L’accord de paix négocié par les États-Unis a divisé la Bosnie-Herzégovine en deux régions très autonomes – une fédération principalement bosniaque, musulmane et croate et la République serbe – liées par une autorité centrale faible. Le gouvernement de la Bosnie-Herzégovine est très décentralisé et souvent l’otage de querelles ethniques. Le traité a mis en place un système complexe. Le pays est divisé en deux  entités ethniques mentionnées ci-dessus régies par quatorze Premiers ministres avec trois présidents agissant en tant que chef de l’État.

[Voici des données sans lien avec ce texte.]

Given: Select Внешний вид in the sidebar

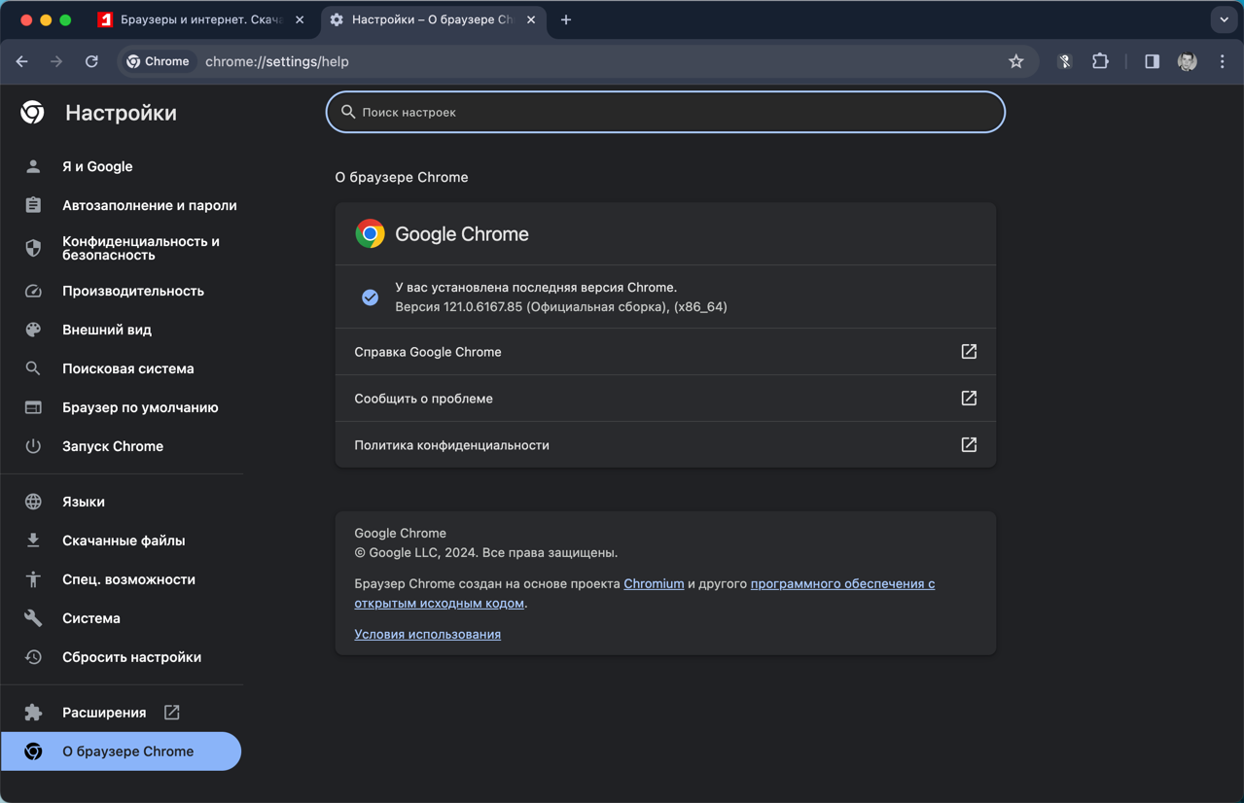Looking at the screenshot, I should tap(107, 330).
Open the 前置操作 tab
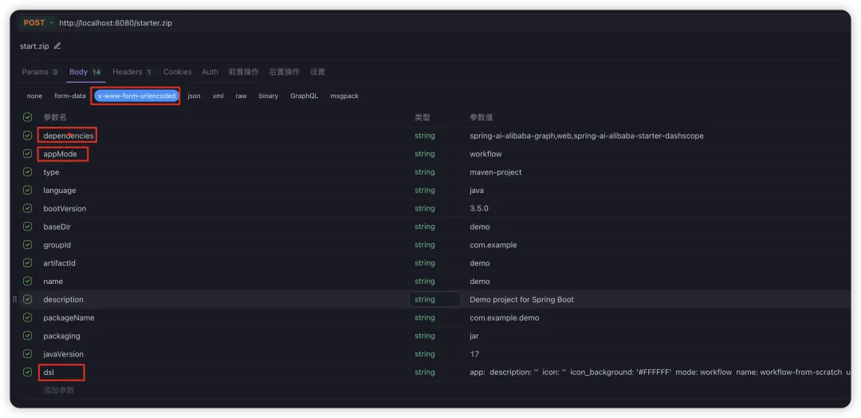The height and width of the screenshot is (418, 861). point(243,72)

Les deux États ont des constitutions, des lois, des parlements, des frontières, des forces de police, des systèmes postaux et des politiques étrangères indépendantes, mais ils ont encore un gouvernement fédéral. On pouvait s’y attendre, l’accord de Dayton n’a pas convaincu les parties de mettre de côté leurs différences et, à part à Sarajevo, la capitale, il n’y a vraiment aucune sorte d’intégration entre les groupes ethniques.

Des protestations à travers la Bosnie l’année dernière ont révélé une colère généralisée envers les politiciens, largement accusés de ne chercher qu’à s’enrichir au détriment du peuple. Mais au moment des élections, les mêmes vieux visages connus ont été réélus.

Il y a plusieurs raisons pour lesquelles cela a pu se produire. Aucun dirigeant impératif n’a émergé du mouvement de protestation. Aucun des partis politiques n’a fait un effort crédible pour séduire les électeurs de toutes origines ethniques. Il y a aussi un fossé entre la rhétorique des dirigeants politiques et les sentiments d’un grand nombre de Bosniaques qui se sentent coincés dans un État qui ne fonctionne pas.

Plusieurs niveaux de gouvernement, parfois avec des intérêts hostiles, conduisent à l’impasse politique. Des entreprises inefficaces liées à l’État et le clientélisme prolifèrent. Le taux de chômage des jeunes est supérieur à 57%. Bien que le Fonds monétaire international prévoie que l’économie bosniaque va croître d’environ 2% cette année, le pays est passé loin derrière ses concurrents régionaux. La Bosnie est beaucoup plus pauvre que le Monténégro et la Serbie. Le ressentiment s’est accru avec des manifestations largement répandues en février 2014, au point d’être surnommées le «Printemps de Bosnie».

Republika Srpska est l’un des États les plus pauvres d’Europe. Le PIB par habitant est seulement de $4 100. Plus de la moitié des jeunes sont au chômage.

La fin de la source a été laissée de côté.